#### LISTE DES LIGNES:
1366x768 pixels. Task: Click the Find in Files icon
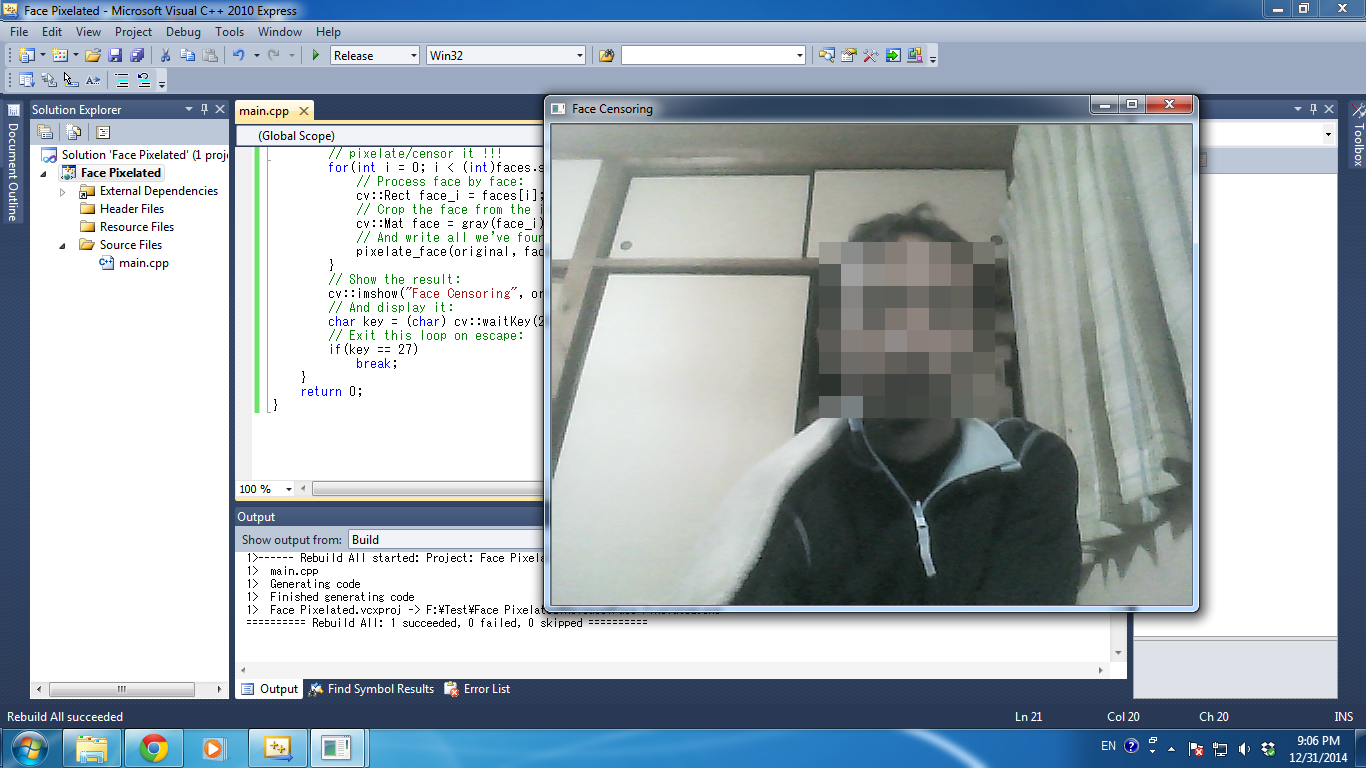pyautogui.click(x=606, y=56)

--

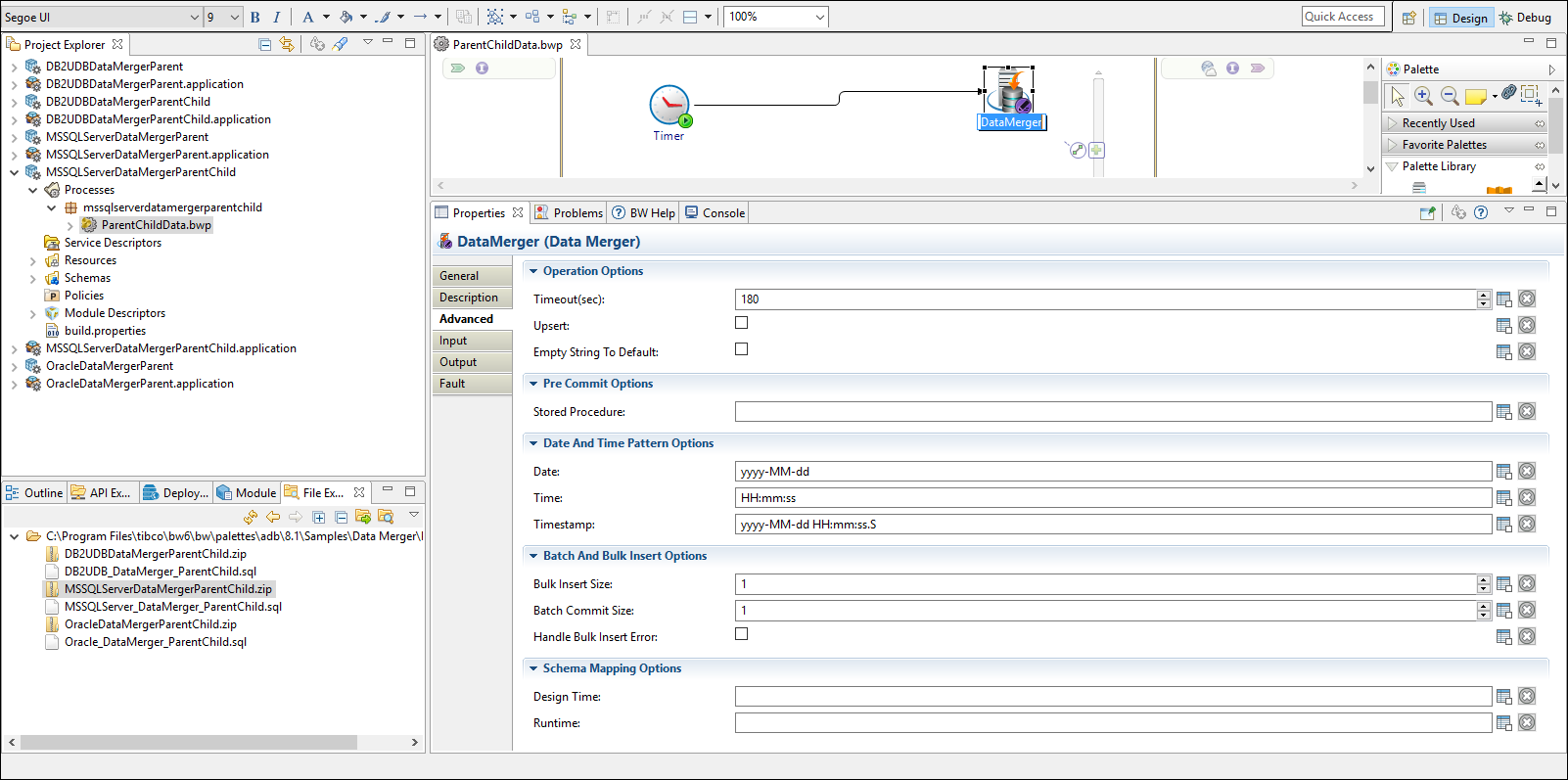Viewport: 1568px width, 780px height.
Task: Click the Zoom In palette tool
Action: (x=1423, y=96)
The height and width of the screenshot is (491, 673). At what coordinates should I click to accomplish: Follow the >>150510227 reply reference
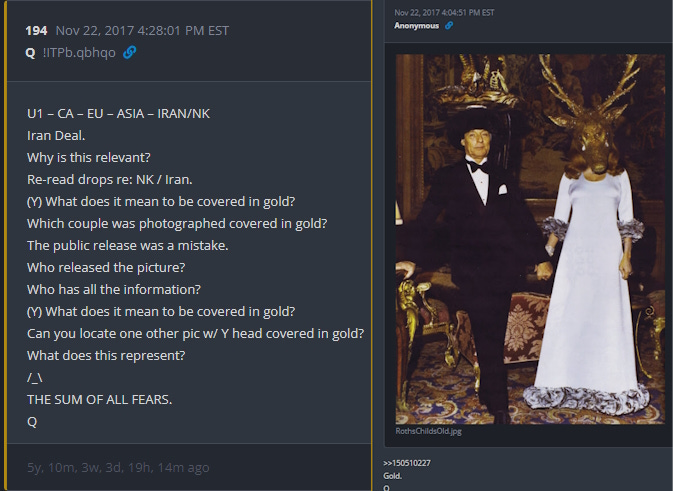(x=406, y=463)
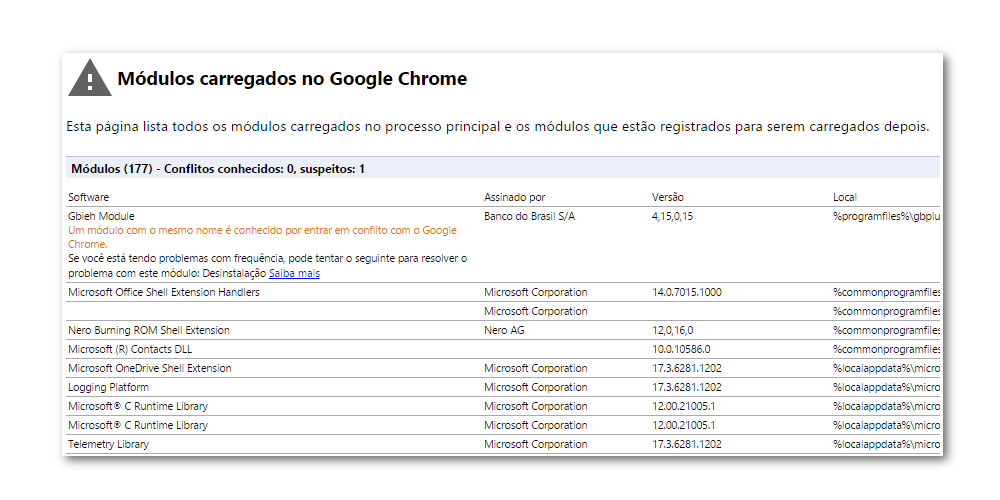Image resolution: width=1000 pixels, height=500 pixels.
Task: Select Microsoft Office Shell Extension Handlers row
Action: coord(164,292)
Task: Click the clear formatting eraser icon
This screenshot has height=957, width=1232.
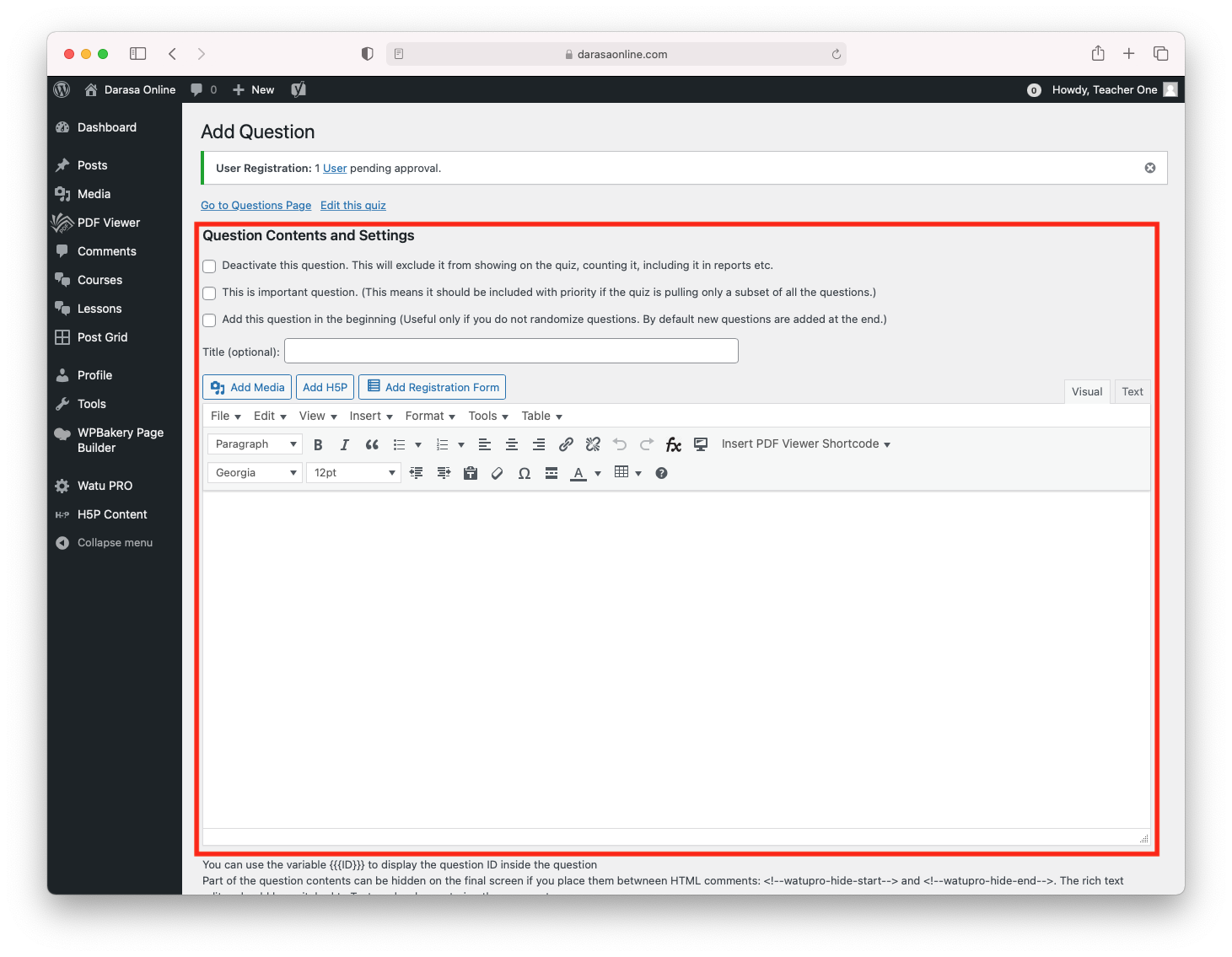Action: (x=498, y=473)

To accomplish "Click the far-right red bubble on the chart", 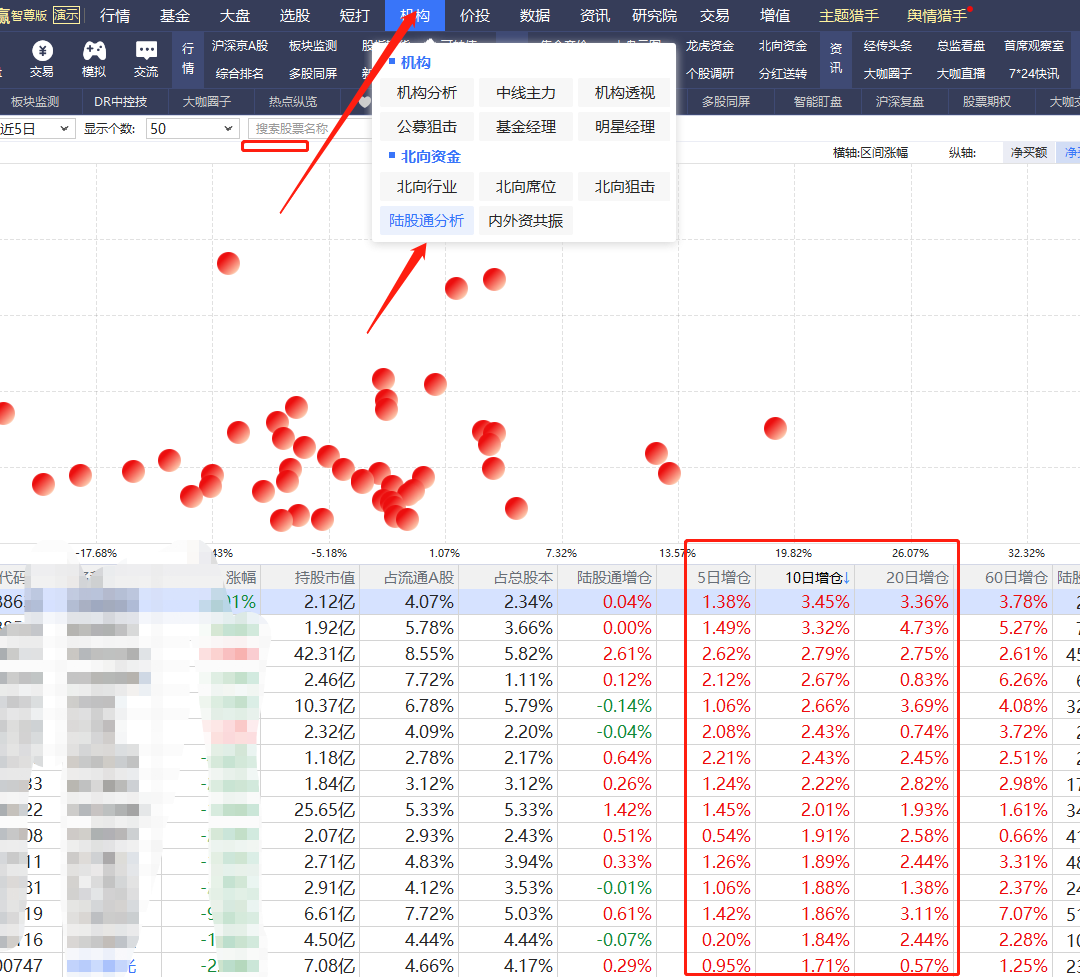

#### CONSIGNE:
Relevez toutes les lignes ci-dessus contenant la chaîne « screenshot » et recopiez-les, en tenant compte de la casse.

#### CORRIGÉ:
The height and width of the screenshot is (491, 673). At what coordinates should I click to accomplish: Follow the >>150510227 reply reference
This screenshot has height=957, width=1232.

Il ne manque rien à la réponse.